In “miscellaneous” cases, no follow-up investigation is done, leaving the particulars of the incident in question.

Quatrevaux’s office noted a major rise in theft classifications in the district, which encompasses the French Quarter, CBD and Marigny Triangle.

The IG’s 2013 report found 1,131 incidents reported as Signal 67 thefts over the seven-month period. The number rose to 1,603 over the same period last year. Such thefts include more than just purse- and wallet-snatching.

“It should be made clear that the 42 percent is an increase in reported crime, not actual crime,” Quatrevaux emphasized in the letter Wednesday. “I commend the NOPD’s 8th District for rapidly improving the reporting of crime in its area of responsibility.”

It’s not clear what portion of the increase in the 8th District, if any, is the result of an overall rise in reported crime citywide.

The first half of 2014 saw a 30 percent rise in New Orleans in reported “person” crimes, which include murder, rape, armed robbery, simple robbery and assault. Reported property crimes — burglary, theft and auto theft — rose by 14 percent, according to the NOPD’s own figures.

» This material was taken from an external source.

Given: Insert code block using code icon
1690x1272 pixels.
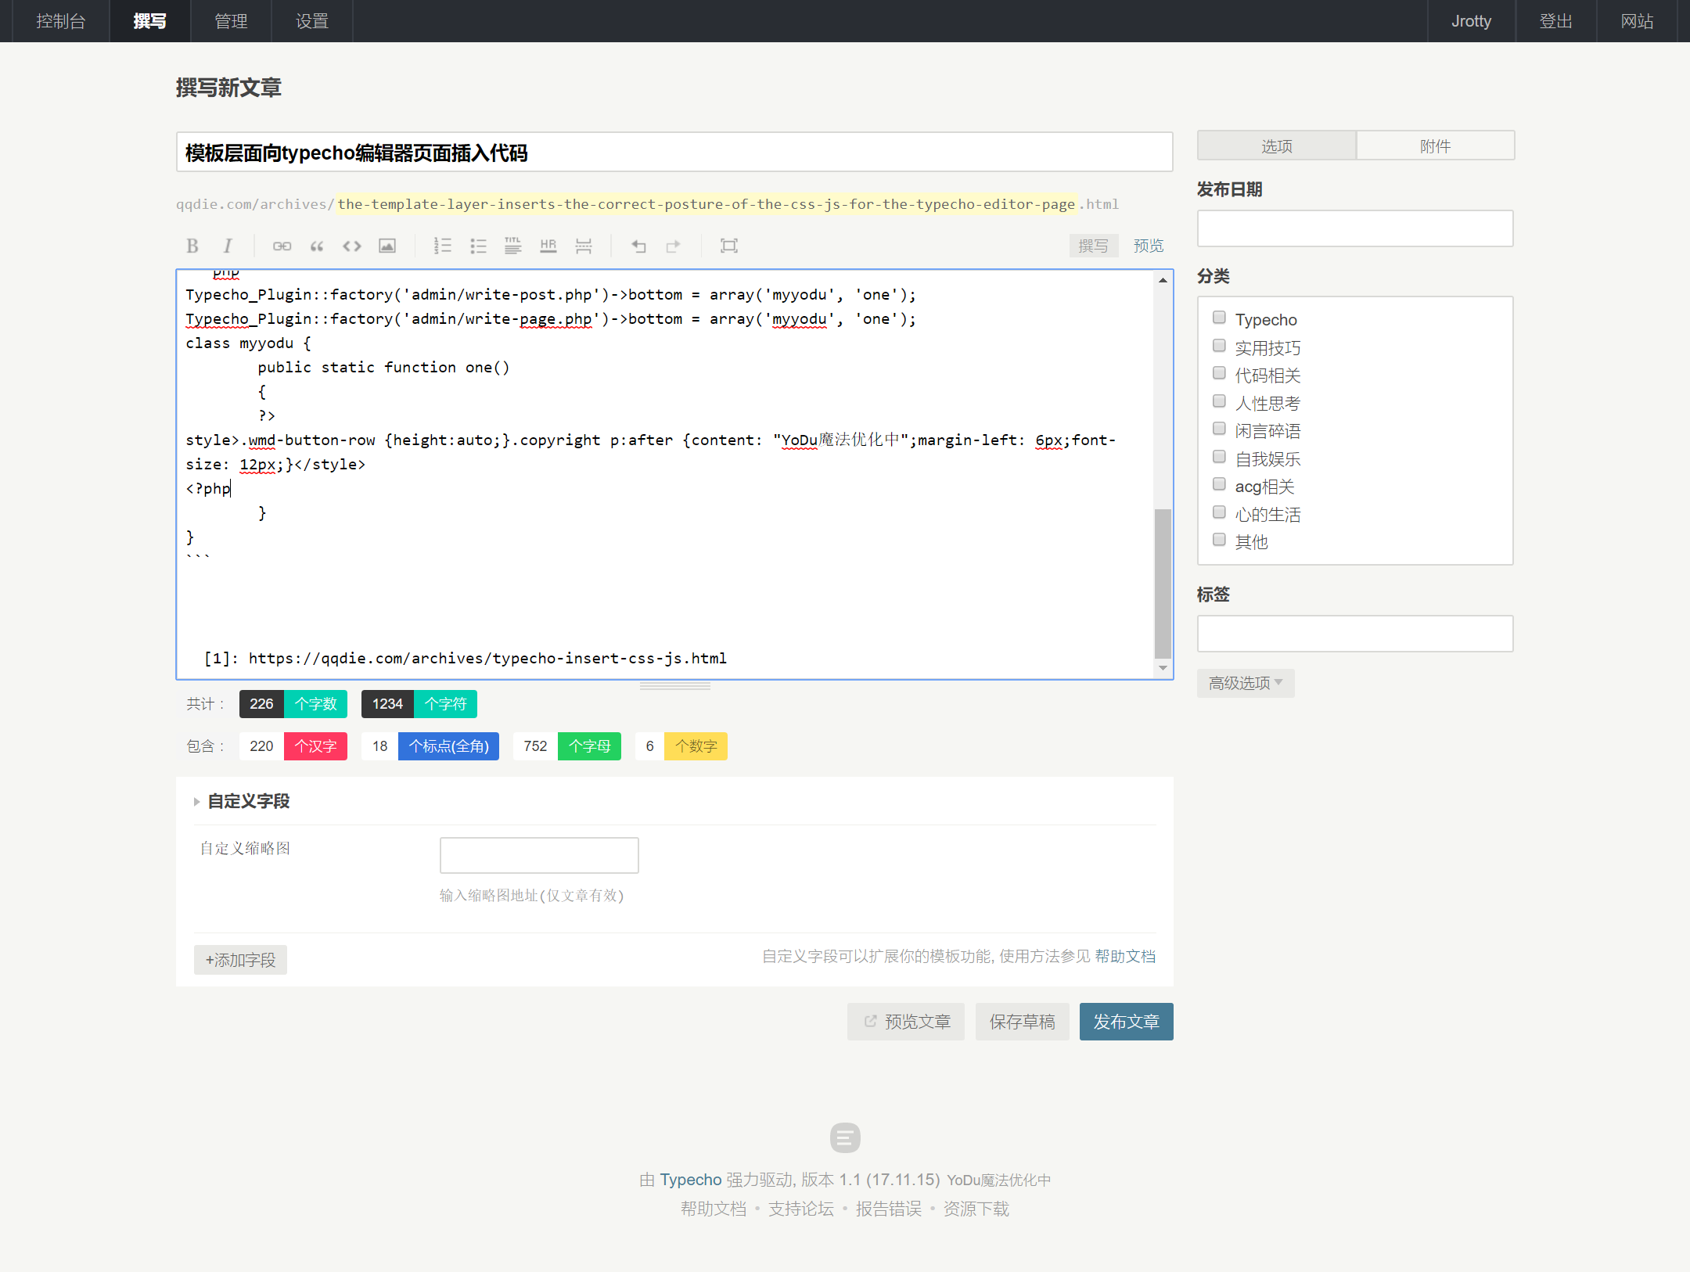Looking at the screenshot, I should click(x=352, y=246).
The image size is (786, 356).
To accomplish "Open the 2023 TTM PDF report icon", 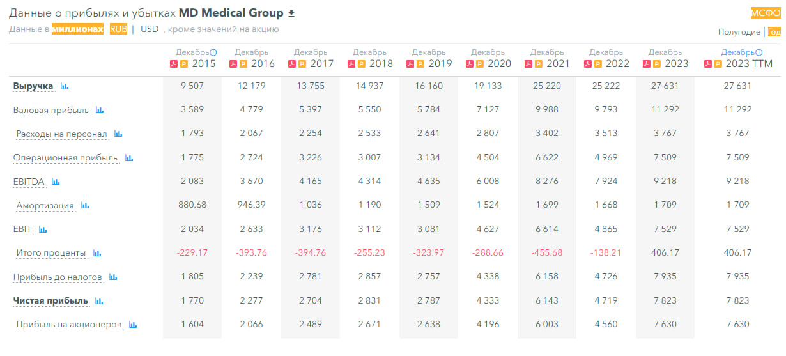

First Assistant Inspector General Howard Schwartz said the office looked closely at the particular signal “64-F,” for theft by fraud, as a key indicator of improvement. The 2013 report found that the 8th District reported not a single 64-F over the first seven months of 2013. In the same period last year, it reported 351 of them, Schwartz said.

“We’ve also noticed an increase in alerts they put out for people using stolen cards and other kinds of thefts, specifically in the French Quarter,” Schwartz said.

At a news conference Wednesday announcing an increase in state trooper presence in the city, Harrison credited the IG’s report in 2013 for sparking a change.

“We realized after he brought it to our attention that there were crimes being misclassified, and we made sure we came in line with the correct way to classify them,” he said. “And we’re glad that he did the follow-up and acknowledged that we’re now in line with the correct way to classify them.”

Harrison took over for former NOPD Superintendent Ronal Serpas in August, 10 months after the IG’s Office issued its critical report.